Task goal :: Would you please output, word for word, the span of the listing below that opens on the line containing "Typlog (19, 2553)" and closes on the line containing "2019-04（4） (125, 2074)"? Include both ends and nothing more.

Available records ::
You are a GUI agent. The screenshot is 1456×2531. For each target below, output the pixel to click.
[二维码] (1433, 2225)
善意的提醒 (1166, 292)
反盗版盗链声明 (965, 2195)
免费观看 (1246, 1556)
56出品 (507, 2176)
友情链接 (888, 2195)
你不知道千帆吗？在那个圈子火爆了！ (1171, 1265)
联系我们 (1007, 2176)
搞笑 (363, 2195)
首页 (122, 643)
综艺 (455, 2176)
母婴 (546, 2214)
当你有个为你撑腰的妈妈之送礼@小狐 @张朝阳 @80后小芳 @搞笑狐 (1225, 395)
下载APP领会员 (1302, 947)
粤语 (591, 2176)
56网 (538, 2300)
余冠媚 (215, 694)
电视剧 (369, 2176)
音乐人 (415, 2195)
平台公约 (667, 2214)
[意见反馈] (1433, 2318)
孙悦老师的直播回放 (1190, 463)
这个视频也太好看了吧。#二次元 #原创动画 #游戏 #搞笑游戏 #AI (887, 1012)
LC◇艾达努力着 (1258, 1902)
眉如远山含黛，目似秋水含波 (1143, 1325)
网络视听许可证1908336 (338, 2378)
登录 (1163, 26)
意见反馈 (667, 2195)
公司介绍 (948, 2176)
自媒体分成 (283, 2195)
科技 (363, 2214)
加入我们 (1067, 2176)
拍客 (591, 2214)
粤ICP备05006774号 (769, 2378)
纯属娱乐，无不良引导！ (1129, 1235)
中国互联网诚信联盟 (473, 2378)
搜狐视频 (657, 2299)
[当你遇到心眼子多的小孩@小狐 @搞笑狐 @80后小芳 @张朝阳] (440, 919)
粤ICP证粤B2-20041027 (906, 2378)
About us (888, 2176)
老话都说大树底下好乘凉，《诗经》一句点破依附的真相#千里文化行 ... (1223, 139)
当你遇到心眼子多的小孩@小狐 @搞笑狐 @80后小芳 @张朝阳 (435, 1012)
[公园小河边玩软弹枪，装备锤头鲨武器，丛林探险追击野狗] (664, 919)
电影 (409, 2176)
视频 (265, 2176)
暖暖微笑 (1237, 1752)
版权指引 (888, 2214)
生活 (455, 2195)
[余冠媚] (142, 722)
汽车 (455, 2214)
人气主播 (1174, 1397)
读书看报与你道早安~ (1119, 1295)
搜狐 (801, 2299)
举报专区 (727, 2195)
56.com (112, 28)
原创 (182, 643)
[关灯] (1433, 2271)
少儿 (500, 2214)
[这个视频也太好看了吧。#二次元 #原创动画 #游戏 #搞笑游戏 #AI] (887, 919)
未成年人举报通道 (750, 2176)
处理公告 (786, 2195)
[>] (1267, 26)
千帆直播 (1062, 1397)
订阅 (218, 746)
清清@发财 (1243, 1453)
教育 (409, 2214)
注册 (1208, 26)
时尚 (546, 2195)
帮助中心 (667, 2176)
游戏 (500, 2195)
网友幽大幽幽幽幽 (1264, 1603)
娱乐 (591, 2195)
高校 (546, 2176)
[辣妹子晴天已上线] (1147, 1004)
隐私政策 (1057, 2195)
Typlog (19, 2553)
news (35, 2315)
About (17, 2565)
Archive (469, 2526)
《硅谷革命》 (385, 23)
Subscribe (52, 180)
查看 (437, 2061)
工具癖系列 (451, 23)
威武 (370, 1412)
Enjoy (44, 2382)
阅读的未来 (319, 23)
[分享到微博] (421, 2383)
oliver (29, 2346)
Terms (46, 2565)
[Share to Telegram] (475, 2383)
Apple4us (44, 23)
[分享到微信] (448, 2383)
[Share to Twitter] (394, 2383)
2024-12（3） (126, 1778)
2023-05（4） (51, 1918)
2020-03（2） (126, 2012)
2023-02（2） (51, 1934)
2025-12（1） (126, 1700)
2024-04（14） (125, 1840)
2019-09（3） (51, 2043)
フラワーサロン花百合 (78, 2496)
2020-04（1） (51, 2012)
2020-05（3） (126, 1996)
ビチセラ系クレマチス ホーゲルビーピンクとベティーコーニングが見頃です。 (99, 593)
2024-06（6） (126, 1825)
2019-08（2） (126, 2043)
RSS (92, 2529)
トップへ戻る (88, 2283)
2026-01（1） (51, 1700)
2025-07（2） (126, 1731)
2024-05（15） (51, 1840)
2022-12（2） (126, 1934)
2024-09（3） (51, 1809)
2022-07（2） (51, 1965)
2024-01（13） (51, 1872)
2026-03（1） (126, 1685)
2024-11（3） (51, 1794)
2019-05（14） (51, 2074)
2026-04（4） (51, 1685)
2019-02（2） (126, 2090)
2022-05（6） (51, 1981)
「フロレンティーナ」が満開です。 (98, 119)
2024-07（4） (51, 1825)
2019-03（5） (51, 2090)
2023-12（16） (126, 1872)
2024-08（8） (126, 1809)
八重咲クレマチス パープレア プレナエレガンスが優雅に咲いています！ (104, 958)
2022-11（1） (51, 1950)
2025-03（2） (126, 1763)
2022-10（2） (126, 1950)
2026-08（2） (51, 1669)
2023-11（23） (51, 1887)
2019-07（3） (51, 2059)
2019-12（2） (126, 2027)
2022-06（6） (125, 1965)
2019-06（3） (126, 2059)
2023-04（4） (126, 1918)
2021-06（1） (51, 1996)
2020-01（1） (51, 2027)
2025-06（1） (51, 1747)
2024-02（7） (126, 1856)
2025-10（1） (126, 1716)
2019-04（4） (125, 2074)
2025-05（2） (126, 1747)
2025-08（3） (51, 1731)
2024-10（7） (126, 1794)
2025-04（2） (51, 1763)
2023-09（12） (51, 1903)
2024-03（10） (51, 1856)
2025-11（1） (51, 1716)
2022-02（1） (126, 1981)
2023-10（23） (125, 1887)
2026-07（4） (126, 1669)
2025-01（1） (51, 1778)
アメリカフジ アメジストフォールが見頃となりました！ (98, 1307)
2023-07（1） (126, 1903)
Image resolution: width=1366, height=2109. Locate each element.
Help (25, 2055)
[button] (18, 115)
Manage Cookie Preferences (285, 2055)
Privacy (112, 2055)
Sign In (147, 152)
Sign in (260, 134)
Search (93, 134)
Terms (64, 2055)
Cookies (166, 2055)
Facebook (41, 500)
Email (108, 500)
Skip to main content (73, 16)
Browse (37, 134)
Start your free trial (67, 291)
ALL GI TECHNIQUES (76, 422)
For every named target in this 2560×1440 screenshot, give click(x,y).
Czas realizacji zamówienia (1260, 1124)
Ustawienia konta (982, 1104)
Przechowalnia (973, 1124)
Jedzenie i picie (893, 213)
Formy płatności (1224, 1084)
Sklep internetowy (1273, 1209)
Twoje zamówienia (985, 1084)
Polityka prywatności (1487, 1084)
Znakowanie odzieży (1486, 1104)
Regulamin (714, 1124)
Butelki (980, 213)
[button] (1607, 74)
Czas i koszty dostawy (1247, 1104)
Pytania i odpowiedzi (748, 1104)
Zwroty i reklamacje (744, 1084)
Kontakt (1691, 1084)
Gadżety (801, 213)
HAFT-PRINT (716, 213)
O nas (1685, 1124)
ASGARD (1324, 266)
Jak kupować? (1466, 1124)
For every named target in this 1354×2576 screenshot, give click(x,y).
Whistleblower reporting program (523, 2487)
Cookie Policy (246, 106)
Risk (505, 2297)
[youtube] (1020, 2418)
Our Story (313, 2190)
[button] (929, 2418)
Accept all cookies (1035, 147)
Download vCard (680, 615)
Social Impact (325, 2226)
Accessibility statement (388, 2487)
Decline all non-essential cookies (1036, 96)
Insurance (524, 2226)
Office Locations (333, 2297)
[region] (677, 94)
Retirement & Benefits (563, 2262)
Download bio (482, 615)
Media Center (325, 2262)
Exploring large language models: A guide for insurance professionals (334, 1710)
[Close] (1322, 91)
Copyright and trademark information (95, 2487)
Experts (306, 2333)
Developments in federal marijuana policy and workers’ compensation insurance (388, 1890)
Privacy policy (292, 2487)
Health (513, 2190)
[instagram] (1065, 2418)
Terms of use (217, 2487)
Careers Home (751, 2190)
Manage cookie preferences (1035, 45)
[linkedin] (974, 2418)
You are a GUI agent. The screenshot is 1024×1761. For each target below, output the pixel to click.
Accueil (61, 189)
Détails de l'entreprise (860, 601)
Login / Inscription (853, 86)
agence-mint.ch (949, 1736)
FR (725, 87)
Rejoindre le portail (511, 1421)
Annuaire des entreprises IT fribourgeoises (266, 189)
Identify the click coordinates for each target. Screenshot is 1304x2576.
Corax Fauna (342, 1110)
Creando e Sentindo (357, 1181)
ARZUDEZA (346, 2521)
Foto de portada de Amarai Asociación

Task result ::
Typlog (19, 2553)
news (35, 2315)
About (17, 2565)
Archive (469, 2526)
《硅谷革命》 (385, 23)
Subscribe (52, 180)
查看 (437, 2061)
工具癖系列 (451, 23)
威武 (370, 1412)
Enjoy (44, 2382)
阅读的未来 (319, 23)
[分享到微博] (421, 2383)
oliver (29, 2346)
Terms (46, 2565)
[Share to Telegram] (475, 2383)
Apple4us (44, 23)
[分享到微信] (448, 2383)
[Share to Twitter] (394, 2383)
2024-12（3） (126, 1778)
2023-05（4） (51, 1918)
2020-03（2） (126, 2012)
2023-02（2） (51, 1934)
2025-12（1） (126, 1700)
2024-04（14） (125, 1840)
2019-09（3） (51, 2043)
フラワーサロン花百合 (78, 2496)
2020-04（1） (51, 2012)
2020-05（3） (126, 1996)
ビチセラ系クレマチス ホーゲルビーピンクとベティーコーニングが見頃です。 (99, 593)
2024-06（6） (126, 1825)
2019-08（2） (126, 2043)
RSS (92, 2529)
トップへ戻る (88, 2283)
2026-01（1） (51, 1700)
2025-07（2） (126, 1731)
2024-05（15） (51, 1840)
2022-12（2） (126, 1934)
2024-09（3） (51, 1809)
2022-07（2） (51, 1965)
2024-01（13） (51, 1872)
2026-03（1） (126, 1685)
2024-11（3） (51, 1794)
2019-05（14） (51, 2074)
2026-04（4） (51, 1685)
2019-02（2） (126, 2090)
2022-05（6） (51, 1981)
「フロレンティーナ」が満開です。 (98, 119)
2024-07（4） (51, 1825)
2019-03（5） (51, 2090)
2023-12（16） (126, 1872)
2024-08（8） (126, 1809)
八重咲クレマチス パープレア プレナエレガンスが優雅に咲いています！ (104, 958)
2022-11（1） (51, 1950)
2025-03（2） (126, 1763)
2022-10（2） (126, 1950)
2026-08（2） (51, 1669)
2023-11（23） (51, 1887)
2019-07（3） (51, 2059)
2019-12（2） (126, 2027)
2022-06（6） (125, 1965)
2019-06（3） (126, 2059)
2023-04（4） (126, 1918)
2021-06（1） (51, 1996)
2020-01（1） (51, 2027)
2025-06（1） (51, 1747)
2024-02（7） (126, 1856)
2025-10（1） (126, 1716)
2019-04（4） (125, 2074)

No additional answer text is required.